In his own accounts, published in his
yiskor
book, my grandfather Yair is humorous and self-deprecating about his experiences of danger and conflict. He describes his antics in the Palmach, the strike-force created by the Haganah, the Jewish army, during the Second World War, and labouring at the salt works in Atlit and Sdom, on the Dead Sea. He recounts walking all the way back from Jerusalem to the kibbutz, nearly getting lost, and nearly getting shot, and tells a story of guarding the railway line in 1948 at Beit Yosef, a nearby kibbutz, where he dug in as instructed. Dedicated and committed, he waited and watched for several days only to discover, when his commander eventually remembered he was there, that the war in that area had ended on the first day.
Before joining the Palmach he’d been a member of the Palestine Police Auxiliaries, originally employed by the British to guard the Jewish settlements, the kibbutzim and the co-operative farms against Arab attack. Under the tutelage of the controversial Colonel Orde Wingate, a British maverick, the Police Auxiliaries had been developed during the Arab uprising of 1936 into a strike force against bandits and insurgents: they mounted attacks, first on Arab settlements, and then across the northern border into Syria and Lebanon. They were not merely a defence organisation – they went on the offensive, too. When, during the Second World War, the Palmach was formed, only a limited number of kibbutzniks could join, and my grandfather had been one of them: he was in the sea cadets division, the Palyam.
Secretly the Palyam helped land illegal immigrants and refugees, smuggling them through the naval blockade when the British had placed limits on Jewish immigration. Later they helped to illicitly disembark camp survivors. My grandfather was in his twenties at the time.
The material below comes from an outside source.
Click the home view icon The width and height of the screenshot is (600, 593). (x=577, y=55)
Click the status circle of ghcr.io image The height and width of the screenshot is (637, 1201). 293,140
Mid-war, it must have had a fevered intensity, their risk-taking – but they were young, tough idealists, setting out from the tumbled ruins of Caesarea in small boats to lay mines or beach immigrant ships, wading the refugees ashore in the warm purple evenings, the lights from the young town of Tel Aviv perhaps visible to the south, of Acre and Haifa to the north. Closer yet lay Atlit, where the refugees who were caught were held in British detention camps. At the end of the war the Palmach was officially disbanded by the British authorities, but it was incorporated into the Haganah, the Jewish army that sometimes worked with and sometimes against the British, and would become the Israel Defence Force of the Jewish state.